▸ **What is being asked**:
Word for word, give the data again without its pictures.

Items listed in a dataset
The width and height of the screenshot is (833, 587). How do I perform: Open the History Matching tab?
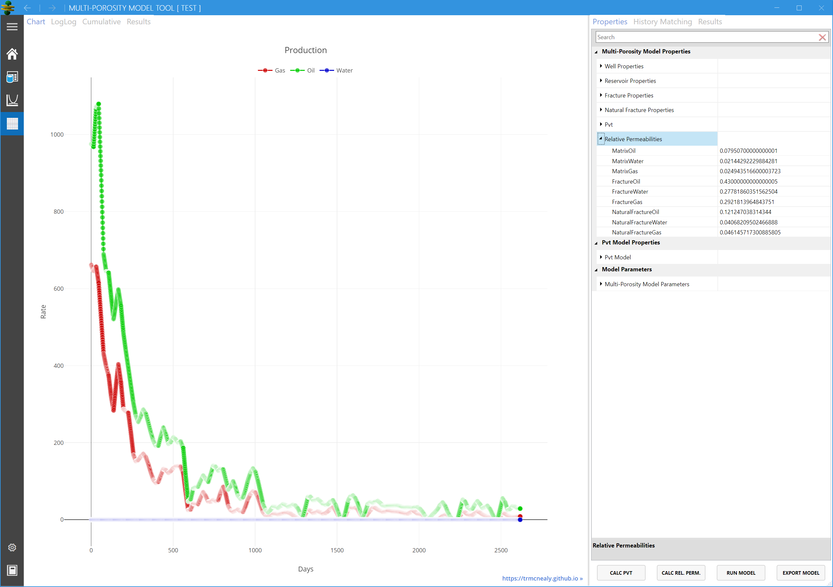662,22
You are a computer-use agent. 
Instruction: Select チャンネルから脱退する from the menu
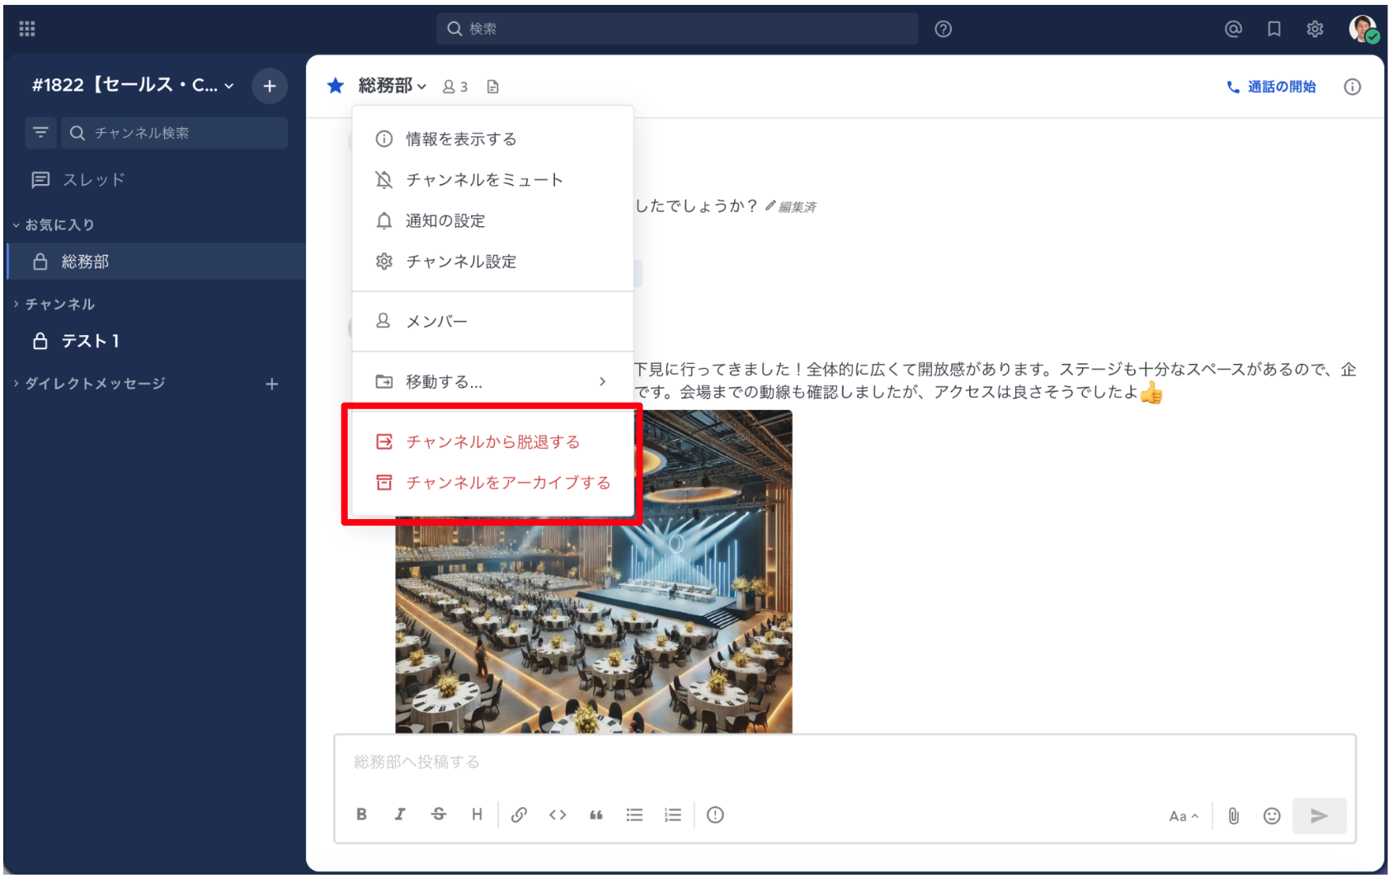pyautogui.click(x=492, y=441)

▸ **Exercise solution**:
The width and height of the screenshot is (833, 587). How do I perform: Open the History Matching tab?
662,22
You are a computer-use agent. 
Instruction: Select チャンネルから脱退する from the menu
pyautogui.click(x=492, y=441)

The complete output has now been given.